**What to produce**
Extract all of the data and reproduce it precisely.

■ ■ ■ ■

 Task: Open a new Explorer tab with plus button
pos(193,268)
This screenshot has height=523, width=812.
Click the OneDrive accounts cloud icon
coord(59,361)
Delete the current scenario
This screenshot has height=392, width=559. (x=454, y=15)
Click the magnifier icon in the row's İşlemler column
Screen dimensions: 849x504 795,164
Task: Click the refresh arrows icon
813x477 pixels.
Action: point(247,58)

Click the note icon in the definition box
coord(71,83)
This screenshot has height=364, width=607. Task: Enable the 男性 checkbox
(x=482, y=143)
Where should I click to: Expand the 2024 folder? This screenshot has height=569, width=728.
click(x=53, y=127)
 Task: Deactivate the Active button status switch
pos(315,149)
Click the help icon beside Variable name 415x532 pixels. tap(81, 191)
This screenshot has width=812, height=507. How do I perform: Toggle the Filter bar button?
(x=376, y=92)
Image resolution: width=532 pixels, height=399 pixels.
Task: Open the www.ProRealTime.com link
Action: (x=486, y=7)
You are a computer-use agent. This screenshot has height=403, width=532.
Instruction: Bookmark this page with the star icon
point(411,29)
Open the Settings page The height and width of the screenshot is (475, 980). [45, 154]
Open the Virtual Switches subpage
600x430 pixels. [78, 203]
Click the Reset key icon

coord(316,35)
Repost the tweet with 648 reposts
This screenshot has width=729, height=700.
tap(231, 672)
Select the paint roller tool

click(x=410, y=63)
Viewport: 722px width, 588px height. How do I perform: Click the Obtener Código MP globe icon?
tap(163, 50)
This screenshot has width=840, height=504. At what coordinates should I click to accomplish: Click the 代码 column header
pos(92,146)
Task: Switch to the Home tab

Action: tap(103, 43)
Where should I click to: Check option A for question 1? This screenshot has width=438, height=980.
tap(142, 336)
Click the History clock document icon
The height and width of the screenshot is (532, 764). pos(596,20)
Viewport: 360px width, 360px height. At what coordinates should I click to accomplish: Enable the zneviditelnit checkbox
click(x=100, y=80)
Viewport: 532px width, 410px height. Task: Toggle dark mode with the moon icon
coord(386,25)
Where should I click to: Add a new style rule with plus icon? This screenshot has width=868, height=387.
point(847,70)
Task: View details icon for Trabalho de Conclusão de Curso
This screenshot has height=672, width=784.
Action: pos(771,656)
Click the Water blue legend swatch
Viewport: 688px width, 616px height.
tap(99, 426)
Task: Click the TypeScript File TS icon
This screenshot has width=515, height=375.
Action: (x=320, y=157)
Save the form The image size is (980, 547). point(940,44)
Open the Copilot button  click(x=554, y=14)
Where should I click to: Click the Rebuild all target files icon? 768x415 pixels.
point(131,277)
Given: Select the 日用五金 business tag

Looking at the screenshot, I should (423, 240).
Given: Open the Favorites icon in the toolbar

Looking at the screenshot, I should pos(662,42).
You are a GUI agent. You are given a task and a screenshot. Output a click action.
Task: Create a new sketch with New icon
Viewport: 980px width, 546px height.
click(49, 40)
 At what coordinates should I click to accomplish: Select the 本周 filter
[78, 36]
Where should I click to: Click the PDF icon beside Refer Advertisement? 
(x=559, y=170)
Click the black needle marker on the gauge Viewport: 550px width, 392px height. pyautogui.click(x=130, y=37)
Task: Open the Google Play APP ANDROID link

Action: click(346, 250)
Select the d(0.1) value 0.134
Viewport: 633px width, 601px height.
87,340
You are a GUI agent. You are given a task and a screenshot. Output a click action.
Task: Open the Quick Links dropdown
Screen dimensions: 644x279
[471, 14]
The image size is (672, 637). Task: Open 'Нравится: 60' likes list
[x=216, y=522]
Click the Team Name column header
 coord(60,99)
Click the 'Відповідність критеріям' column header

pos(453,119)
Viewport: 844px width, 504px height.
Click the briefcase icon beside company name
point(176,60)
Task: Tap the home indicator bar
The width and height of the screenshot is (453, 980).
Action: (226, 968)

■ ■ ■ ■

**Result of this exercise**
 Task: Open a new Explorer tab with plus button
pos(193,268)
This screenshot has height=523, width=812.
Click the OneDrive accounts cloud icon
coord(59,361)
Delete the current scenario
This screenshot has height=392, width=559. (x=454, y=15)
Click the magnifier icon in the row's İşlemler column
Screen dimensions: 849x504 795,164
Task: Click the refresh arrows icon
813x477 pixels.
Action: point(247,58)

Click the note icon in the definition box
coord(71,83)
This screenshot has height=364, width=607. Task: Enable the 男性 checkbox
(x=482, y=143)
Where should I click to: Expand the 2024 folder? This screenshot has height=569, width=728.
click(x=53, y=127)
 Task: Deactivate the Active button status switch
pos(315,149)
Click the help icon beside Variable name 415x532 pixels. tap(81, 191)
This screenshot has width=812, height=507. How do I perform: Toggle the Filter bar button?
(x=376, y=92)
Image resolution: width=532 pixels, height=399 pixels.
Task: Open the www.ProRealTime.com link
Action: (x=486, y=7)
You are a computer-use agent. This screenshot has height=403, width=532.
Instruction: Bookmark this page with the star icon
point(411,29)
Open the Settings page The height and width of the screenshot is (475, 980). [45, 154]
Open the Virtual Switches subpage
600x430 pixels. [78, 203]
Click the Reset key icon

coord(316,35)
Repost the tweet with 648 reposts
This screenshot has width=729, height=700.
tap(231, 672)
Select the paint roller tool

click(x=410, y=63)
Viewport: 722px width, 588px height. How do I perform: Click the Obtener Código MP globe icon?
tap(163, 50)
This screenshot has width=840, height=504. At what coordinates should I click to accomplish: Click the 代码 column header
pos(92,146)
Task: Switch to the Home tab

Action: tap(103, 43)
Where should I click to: Check option A for question 1? This screenshot has width=438, height=980.
tap(142, 336)
Click the History clock document icon
The height and width of the screenshot is (532, 764). pos(596,20)
Viewport: 360px width, 360px height. At what coordinates should I click to accomplish: Enable the zneviditelnit checkbox
click(x=100, y=80)
Viewport: 532px width, 410px height. Task: Toggle dark mode with the moon icon
coord(386,25)
Where should I click to: Add a new style rule with plus icon? This screenshot has width=868, height=387.
point(847,70)
Task: View details icon for Trabalho de Conclusão de Curso
This screenshot has height=672, width=784.
Action: pos(771,656)
Click the Water blue legend swatch
Viewport: 688px width, 616px height.
tap(99, 426)
Task: Click the TypeScript File TS icon
This screenshot has width=515, height=375.
Action: (x=320, y=157)
Save the form The image size is (980, 547). point(940,44)
Open the Copilot button  click(x=554, y=14)
Where should I click to: Click the Rebuild all target files icon? 768x415 pixels.
point(131,277)
Given: Select the 日用五金 business tag

Looking at the screenshot, I should (423, 240).
Given: Open the Favorites icon in the toolbar

Looking at the screenshot, I should pos(662,42).
You are a GUI agent. You are given a task and a screenshot. Output a click action.
Task: Create a new sketch with New icon
Viewport: 980px width, 546px height.
click(49, 40)
 At what coordinates should I click to accomplish: Select the 本周 filter
[78, 36]
Where should I click to: Click the PDF icon beside Refer Advertisement? 
(x=559, y=170)
Click the black needle marker on the gauge Viewport: 550px width, 392px height. pyautogui.click(x=130, y=37)
Task: Open the Google Play APP ANDROID link

Action: click(346, 250)
Select the d(0.1) value 0.134
Viewport: 633px width, 601px height.
87,340
You are a GUI agent. You are given a task and a screenshot. Output a click action.
Task: Open the Quick Links dropdown
Screen dimensions: 644x279
[471, 14]
The image size is (672, 637). Task: Open 'Нравится: 60' likes list
[x=216, y=522]
Click the Team Name column header
 coord(60,99)
Click the 'Відповідність критеріям' column header

pos(453,119)
Viewport: 844px width, 504px height.
Click the briefcase icon beside company name
point(176,60)
Task: Tap the home indicator bar
The width and height of the screenshot is (453, 980).
Action: (226, 968)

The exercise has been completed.